Church Publishing has spent the past several weeks editing the fifth edition of Freedom Incorporated for re-release. The company produces books, we’d like to outsource our editing so we’re searching for someone who can put words in our mouth. If you know someone with a mastery of the English language we want to hear from them!
The fifth edition of Freedom Incorporated is being re-designed for readability. We’ve added ten percent to the body and taken five away, fifteen percent of the novel employs new wording. It’s such a significant change that we plan to assign a new ISBN. We’ve also added table of contents hyperlinks, new front matter, and an author bio for author Cosmo Starlight. That, plus we’ve written a dream Noodle had to highlight his motivation for driving to President’s Compound (when he was followed by Arabian Knights). We may add more deleted scenes, so to speak, but we haven’t yet worked them in.
Of course, smashwords customers who’ve already purchased Freedom Incorporated will be able to access this enhanced fifth edition epbulication. After purchasing Freedom Inc. using etailers such as iBookstore and others, availability of updated versions varies by store policy. Until then, check out this alternative cover posted below. Spoiler Alert! The remainder of this post reveals plot lines. Purchase a 4th edition copy of Freedom Incorporated by Cosmo Starlight now! The 5th edition is coming soon!
Freedom Incorporated, the massive low-security work camp, began in nineteen thirty-two after wardens’ first lost control of wealth and power. So they built a state-controlled bank to manage the economic system. Subsequent generations each fought to control Freedom by laying their own bricks atop these walls that imprison us all. There was an awakening, people woke up to the prison in the sixties and human rights leaders stood against oppressive controls. Those leaders, spied on by wardens, were assassinated. It back-fired, assassination provided martyrs to lead freedom eternally. As electronic technology progressed, various wardens progressed from opening rivals’ mail to listening in on their telephone lines. Along with digital technology came more big ideas: Freedom Incorporated would work as a massive low-security prison that used computers to run cameras, record cell phone calls, read electronic mail, monitor web-browsing history and review shopping habits. Now, when prison rights leaders start leading accidents will silence their voices before the people start listening. If no one knows, then nobody will investigate foul play.
In Freedom, Noodle Church fills in a national security questionnaire to join the army. While the security clearance is being processed, Noodle receives a mysterious job offer to work at a mafia owned nightclub and as it happens, a half-dozen other security applicants from various branches of government show up too. Soon after opening, someone attempts to murder a patron. They weren’t there to investigate; management instructed employees ‘no one talks to police.’

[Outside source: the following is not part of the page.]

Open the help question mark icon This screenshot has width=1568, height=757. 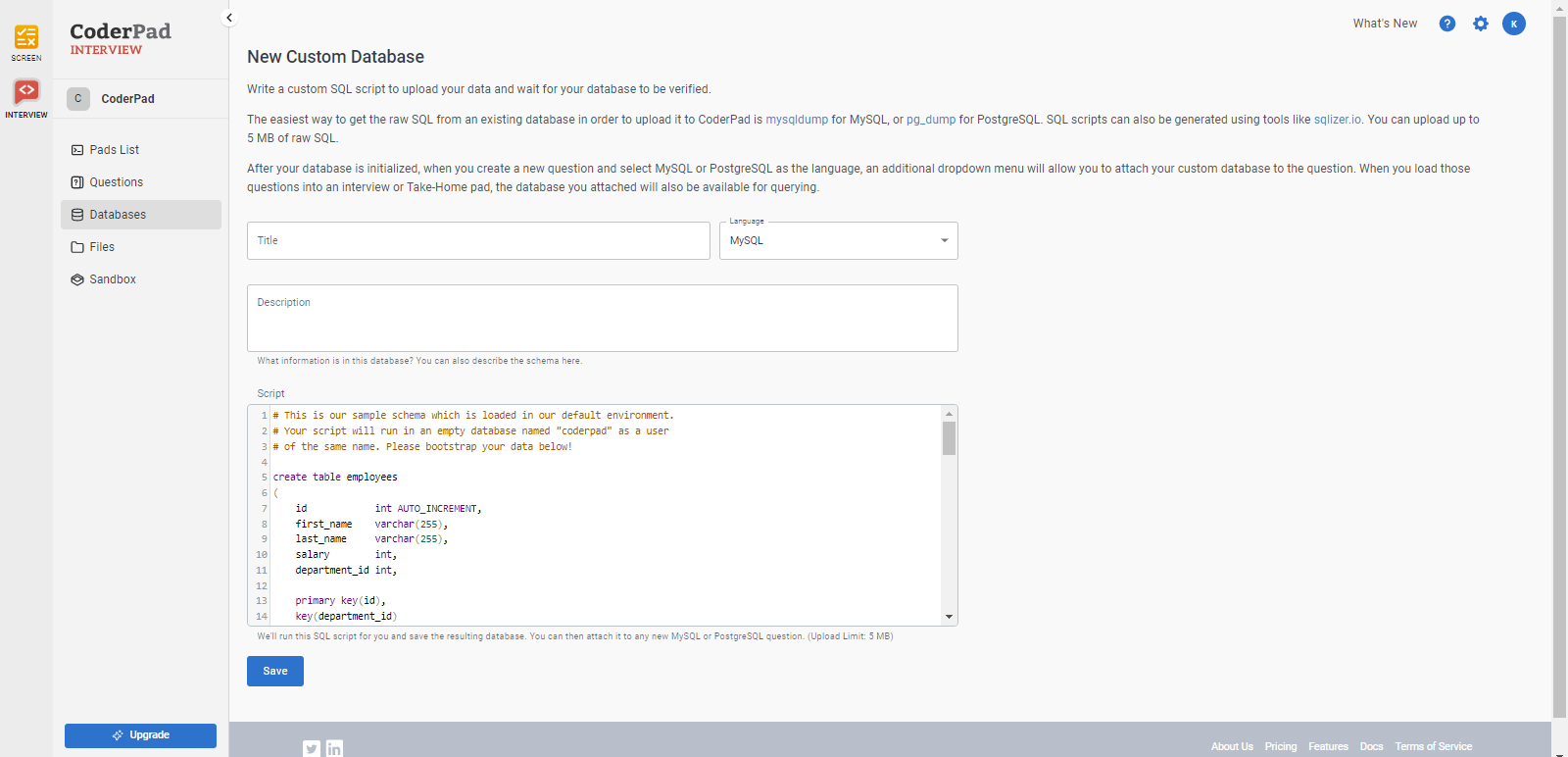pos(1446,24)
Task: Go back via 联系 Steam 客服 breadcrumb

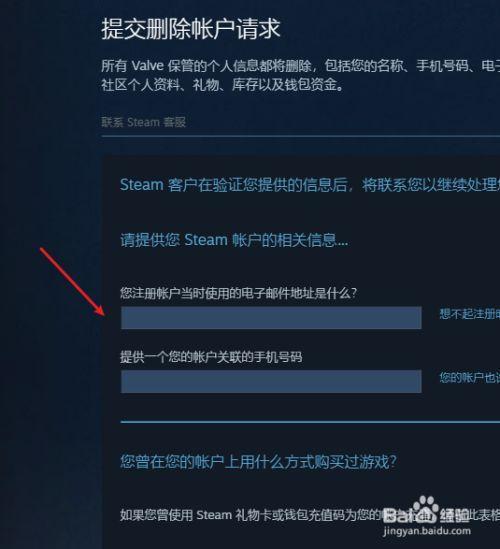Action: [144, 122]
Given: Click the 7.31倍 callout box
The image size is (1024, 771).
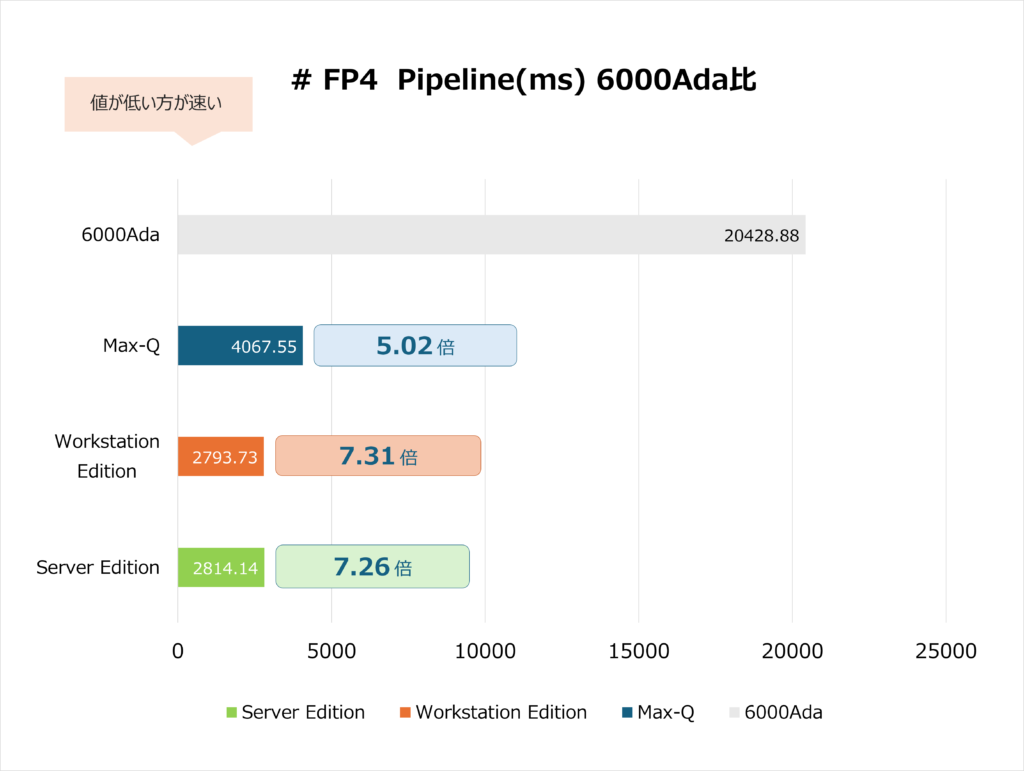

Wardens were distracted by two international wars, domestic policy was being overrun with special interest groups, and the country was heading toward bankruptcy. After Noodle discovered a conspiracy to traffic narcotics he quit the nightclub and took it upon himself to catch the Terrorist. When nobody thanked him, after someone tried to kill him Noodle realized everyone in this fictional country is living in a massive work camp. He tried to escape and found himself running through the low security, medium-security, high-security, maximum-security, and super-max prison wards. Now he lives in solitary confinement where he’s writing you, to the people of Freedom Incorporated, using free-ink.
Starlight’s cover is a double entendre. The people of Freedom Incorporated, more affectionately known as Freedom Inc., are fighting back using Freedom Ink instead of bombs, bullets, powders or policemen.
While we witness our own, real life, countries increase domestic surveillance capability, Starlight’s novel resonates with people all over the world. Instead of making a political statement his book is meant to inspire folks who read Freedom Incorporated to declare: We won’t want to live there! It’s not the governments or militaries that we have to worry about anymore. It’s him, you, and me!